### TASK TO COMPLETE
Each entry below is to be duplicated precisely.

[GIVEN ENTRIES Boundary: Start]

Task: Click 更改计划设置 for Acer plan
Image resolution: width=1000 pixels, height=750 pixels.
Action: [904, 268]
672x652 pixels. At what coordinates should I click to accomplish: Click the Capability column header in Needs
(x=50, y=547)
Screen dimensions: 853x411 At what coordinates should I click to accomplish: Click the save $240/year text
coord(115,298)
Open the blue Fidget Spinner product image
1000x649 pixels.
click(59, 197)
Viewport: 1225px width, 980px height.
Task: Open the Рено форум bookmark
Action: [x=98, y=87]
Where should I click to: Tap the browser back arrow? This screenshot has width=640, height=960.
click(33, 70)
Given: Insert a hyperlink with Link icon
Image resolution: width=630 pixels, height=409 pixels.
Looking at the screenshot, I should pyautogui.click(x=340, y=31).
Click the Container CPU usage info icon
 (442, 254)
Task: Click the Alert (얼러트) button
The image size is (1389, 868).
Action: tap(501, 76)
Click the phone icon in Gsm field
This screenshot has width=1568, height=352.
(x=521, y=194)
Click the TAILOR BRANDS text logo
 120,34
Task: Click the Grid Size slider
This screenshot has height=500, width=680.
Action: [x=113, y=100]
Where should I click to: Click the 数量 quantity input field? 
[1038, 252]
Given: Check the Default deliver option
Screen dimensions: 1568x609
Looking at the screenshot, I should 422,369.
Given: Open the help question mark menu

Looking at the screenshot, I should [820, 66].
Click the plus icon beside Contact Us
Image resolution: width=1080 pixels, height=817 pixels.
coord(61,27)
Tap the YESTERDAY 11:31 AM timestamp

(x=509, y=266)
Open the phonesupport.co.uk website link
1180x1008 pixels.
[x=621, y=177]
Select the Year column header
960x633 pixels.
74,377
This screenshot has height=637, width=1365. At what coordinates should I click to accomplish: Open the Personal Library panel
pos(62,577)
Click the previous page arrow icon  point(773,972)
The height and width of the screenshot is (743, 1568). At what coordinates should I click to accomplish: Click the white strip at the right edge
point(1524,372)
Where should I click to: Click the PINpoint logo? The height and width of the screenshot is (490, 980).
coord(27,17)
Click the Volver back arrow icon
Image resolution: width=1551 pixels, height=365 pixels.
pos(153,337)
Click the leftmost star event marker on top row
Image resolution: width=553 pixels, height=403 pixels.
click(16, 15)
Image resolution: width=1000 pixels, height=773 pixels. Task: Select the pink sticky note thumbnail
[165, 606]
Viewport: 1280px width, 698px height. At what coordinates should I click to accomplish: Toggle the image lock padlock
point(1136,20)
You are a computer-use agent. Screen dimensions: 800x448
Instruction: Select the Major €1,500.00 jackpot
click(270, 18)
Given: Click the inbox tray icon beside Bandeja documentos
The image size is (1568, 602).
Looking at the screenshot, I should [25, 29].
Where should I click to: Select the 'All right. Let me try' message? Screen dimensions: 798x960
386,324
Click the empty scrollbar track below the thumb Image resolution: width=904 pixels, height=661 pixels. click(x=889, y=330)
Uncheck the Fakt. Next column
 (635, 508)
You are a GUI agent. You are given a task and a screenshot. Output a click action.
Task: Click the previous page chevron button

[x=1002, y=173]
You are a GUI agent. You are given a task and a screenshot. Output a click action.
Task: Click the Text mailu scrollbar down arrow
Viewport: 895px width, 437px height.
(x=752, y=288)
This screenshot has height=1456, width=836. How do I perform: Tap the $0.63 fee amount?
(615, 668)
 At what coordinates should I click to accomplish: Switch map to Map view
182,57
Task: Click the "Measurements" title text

[GIVEN ENTRIES Boundary: End]

### EXERCISE ANSWER
Task: Click 更改计划设置 for Acer plan
Image resolution: width=1000 pixels, height=750 pixels.
Action: [904, 268]
672x652 pixels. At what coordinates should I click to accomplish: Click the Capability column header in Needs
(x=50, y=547)
Screen dimensions: 853x411 At what coordinates should I click to accomplish: Click the save $240/year text
coord(115,298)
Open the blue Fidget Spinner product image
1000x649 pixels.
click(59, 197)
Viewport: 1225px width, 980px height.
Task: Open the Рено форум bookmark
Action: [x=98, y=87]
Where should I click to: Tap the browser back arrow? This screenshot has width=640, height=960.
click(33, 70)
Given: Insert a hyperlink with Link icon
Image resolution: width=630 pixels, height=409 pixels.
Looking at the screenshot, I should pyautogui.click(x=340, y=31).
Click the Container CPU usage info icon
 (442, 254)
Task: Click the Alert (얼러트) button
The image size is (1389, 868).
Action: tap(501, 76)
Click the phone icon in Gsm field
This screenshot has width=1568, height=352.
(x=521, y=194)
Click the TAILOR BRANDS text logo
 120,34
Task: Click the Grid Size slider
This screenshot has height=500, width=680.
Action: [x=113, y=100]
Where should I click to: Click the 数量 quantity input field? 
[1038, 252]
Given: Check the Default deliver option
Screen dimensions: 1568x609
Looking at the screenshot, I should 422,369.
Given: Open the help question mark menu

Looking at the screenshot, I should [820, 66].
Click the plus icon beside Contact Us
Image resolution: width=1080 pixels, height=817 pixels.
coord(61,27)
Tap the YESTERDAY 11:31 AM timestamp

(x=509, y=266)
Open the phonesupport.co.uk website link
1180x1008 pixels.
[x=621, y=177]
Select the Year column header
960x633 pixels.
74,377
This screenshot has height=637, width=1365. At what coordinates should I click to accomplish: Open the Personal Library panel
pos(62,577)
Click the previous page arrow icon  point(773,972)
The height and width of the screenshot is (743, 1568). At what coordinates should I click to accomplish: Click the white strip at the right edge
point(1524,372)
Where should I click to: Click the PINpoint logo? The height and width of the screenshot is (490, 980).
coord(27,17)
Click the Volver back arrow icon
Image resolution: width=1551 pixels, height=365 pixels.
pos(153,337)
Click the leftmost star event marker on top row
Image resolution: width=553 pixels, height=403 pixels.
click(16, 15)
Image resolution: width=1000 pixels, height=773 pixels. Task: Select the pink sticky note thumbnail
[165, 606]
Viewport: 1280px width, 698px height. At what coordinates should I click to accomplish: Toggle the image lock padlock
point(1136,20)
You are a computer-use agent. Screen dimensions: 800x448
Instruction: Select the Major €1,500.00 jackpot
click(270, 18)
Given: Click the inbox tray icon beside Bandeja documentos
The image size is (1568, 602).
Looking at the screenshot, I should [25, 29].
Where should I click to: Select the 'All right. Let me try' message? Screen dimensions: 798x960
386,324
Click the empty scrollbar track below the thumb Image resolution: width=904 pixels, height=661 pixels. click(x=889, y=330)
Uncheck the Fakt. Next column
 (635, 508)
You are a GUI agent. You are given a task and a screenshot. Output a click action.
Task: Click the previous page chevron button

[x=1002, y=173]
You are a GUI agent. You are given a task and a screenshot. Output a click action.
Task: Click the Text mailu scrollbar down arrow
Viewport: 895px width, 437px height.
(x=752, y=288)
This screenshot has height=1456, width=836. How do I perform: Tap the $0.63 fee amount?
(615, 668)
 At what coordinates should I click to accomplish: Switch map to Map view
182,57
Task: Click the "Measurements" title text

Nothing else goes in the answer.